Description of problem ====================== Given I have a RHV environment with a host, When I create a bond in mode 1 (active-backup) with 2 slaves, Then the bond is created successfully, but the active slave is not reported. Version-Release number of selected component (if applicable) ============================================================ ovirt-engine-4.4.1.2-0.10.el8ev.noarch How reproducible ================ Reproduces in 'long' running environments. I have yet to determine when it happens that the host monitoring stops functioning in this particular aspect. It was observed that restarting ovirt-engine.service gets the host monitoring to work, but not indefinitely - meaning in some stage this issue will reproduce again. Steps to Reproduce ================== 1. Create a bond in mode 1 with 2 slaves. Actual results ============== The active slave will not be reported regardless of how much time passes since the bond creation. (manually triggering refresh capabilities will cause RHV to report the active slave).

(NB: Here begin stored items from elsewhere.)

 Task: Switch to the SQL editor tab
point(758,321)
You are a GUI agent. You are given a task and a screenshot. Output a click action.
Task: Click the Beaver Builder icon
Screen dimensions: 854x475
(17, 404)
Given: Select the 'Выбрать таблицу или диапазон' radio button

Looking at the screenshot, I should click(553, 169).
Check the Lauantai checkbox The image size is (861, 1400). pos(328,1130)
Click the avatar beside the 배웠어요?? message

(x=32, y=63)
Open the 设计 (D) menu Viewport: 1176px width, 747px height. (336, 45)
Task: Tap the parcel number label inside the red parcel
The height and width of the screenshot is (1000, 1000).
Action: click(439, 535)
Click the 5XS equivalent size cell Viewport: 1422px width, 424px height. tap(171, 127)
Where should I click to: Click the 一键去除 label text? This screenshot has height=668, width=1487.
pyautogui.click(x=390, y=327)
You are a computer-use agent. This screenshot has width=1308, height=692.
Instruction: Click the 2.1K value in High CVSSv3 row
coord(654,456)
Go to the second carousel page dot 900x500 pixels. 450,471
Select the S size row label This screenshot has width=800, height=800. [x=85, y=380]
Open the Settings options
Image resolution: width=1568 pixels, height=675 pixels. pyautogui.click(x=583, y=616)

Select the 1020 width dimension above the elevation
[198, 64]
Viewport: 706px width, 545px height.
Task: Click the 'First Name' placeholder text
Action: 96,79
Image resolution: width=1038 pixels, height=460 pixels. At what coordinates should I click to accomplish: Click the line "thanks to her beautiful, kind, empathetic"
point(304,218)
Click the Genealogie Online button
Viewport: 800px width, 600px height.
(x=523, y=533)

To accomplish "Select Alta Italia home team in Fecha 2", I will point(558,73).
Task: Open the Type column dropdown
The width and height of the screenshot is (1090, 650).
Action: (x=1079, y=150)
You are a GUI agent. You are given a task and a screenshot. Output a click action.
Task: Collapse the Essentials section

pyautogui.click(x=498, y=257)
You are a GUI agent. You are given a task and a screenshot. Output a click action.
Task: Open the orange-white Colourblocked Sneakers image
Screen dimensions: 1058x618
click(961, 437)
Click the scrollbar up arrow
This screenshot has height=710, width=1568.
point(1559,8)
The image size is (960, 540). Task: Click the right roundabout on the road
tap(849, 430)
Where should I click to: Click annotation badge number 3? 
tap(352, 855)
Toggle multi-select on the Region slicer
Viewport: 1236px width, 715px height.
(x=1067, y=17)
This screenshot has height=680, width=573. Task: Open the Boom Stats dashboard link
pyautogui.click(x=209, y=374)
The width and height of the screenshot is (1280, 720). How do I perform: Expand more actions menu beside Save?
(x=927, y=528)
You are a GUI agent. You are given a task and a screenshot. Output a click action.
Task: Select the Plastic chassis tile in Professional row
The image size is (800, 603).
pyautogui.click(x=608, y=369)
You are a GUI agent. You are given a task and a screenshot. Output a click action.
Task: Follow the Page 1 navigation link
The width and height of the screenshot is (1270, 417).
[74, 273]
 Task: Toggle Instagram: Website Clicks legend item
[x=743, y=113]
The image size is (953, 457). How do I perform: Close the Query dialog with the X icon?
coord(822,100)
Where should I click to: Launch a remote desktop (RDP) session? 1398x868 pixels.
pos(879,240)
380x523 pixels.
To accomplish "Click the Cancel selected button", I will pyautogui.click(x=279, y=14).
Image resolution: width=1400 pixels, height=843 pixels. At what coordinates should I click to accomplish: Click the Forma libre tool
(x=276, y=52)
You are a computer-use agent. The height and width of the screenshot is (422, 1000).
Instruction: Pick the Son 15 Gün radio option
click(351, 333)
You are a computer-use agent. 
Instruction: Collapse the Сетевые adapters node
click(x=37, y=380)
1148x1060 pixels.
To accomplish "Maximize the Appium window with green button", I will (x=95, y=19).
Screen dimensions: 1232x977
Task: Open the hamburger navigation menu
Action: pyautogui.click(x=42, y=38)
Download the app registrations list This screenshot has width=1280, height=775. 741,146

Expected results ================ As described in [1]. Momentarily after creating the bond RHV reports the active slave. [1] - https://bugzilla.redhat.com/show_bug.cgi?id=1801794
This bug report has Keywords: Regression or TestBlocker. Since no regressions or test blockers are allowed between releases, it is also being identified as a blocker for this release. Please resolve ASAP.
Missed final 4.4.1 build, can you re-target to 4.4.2 or should it block 4.4.1 GA?
Created attachment 1702968 [details] engine.log with debug enabled The attached engine.log contains many "|net|host_conn|no_id" , which does not trigger refresh caps as expected. The situation is created in context of https://gerrit.ovirt.org/#/c/110474/10 by def test_bond_active_slave(system, default_data_center, default_cluster, host_0_up): with netlib.new_network('test-bond', default_data_center) as test_bond: with clusterlib.network_assignment(default_cluster, test_bond): attachment = netattachlib.NetworkAttachmentData(test_bond, BOND_NAME) bond_data = netattachlib.BondingData( BOND_NAME, slave_names=[SLAVE1, SLAVE2], options=BOND_OPTIONS ) with hostlib.setup_networks(host_0_up, [attachment], bonding_data=[bond_data]): bond = hostlib.Bond(host_0_up) bond.import_by_name(BOND_NAME) bond.wait_for_up_status() sleep(20) initial_active_slave = bond.get_active_slave() inactive_slave = bond.get_inactive_slaves()[0] sleep(20) sshlib.exec_command( host_0_up.address, host_0_up.root_password, CMD + ' ' + BOND_NAME + ' ' + inactive_slave.name ) slaves = [initial_active_slave.name, inactive_slave.name] # sleep until engine refreshes capabilities for i in range(100): new_active_slave = bond.get_active_slave() print('{}: {} -> {}'.format( i, initial_active_slave.id, new_active_slave.id )) sshlib.exec_command( host_0_up.address, host_0_up.root_password, CMD + ' ' + BOND_NAME + ' ' + slaves[i % 2] ) sleep(10) assert new_active_slave.id != initial_active_slave.id https://gerrit.ovirt.org/#/c/110474/10 seems to work on machines with much computing power, but failing on machines with less computing power. Looks like the event reaches org.ovirt.vdsm.jsonrpc.client, but unlcear if it was delivered to HostConnectionRefresher .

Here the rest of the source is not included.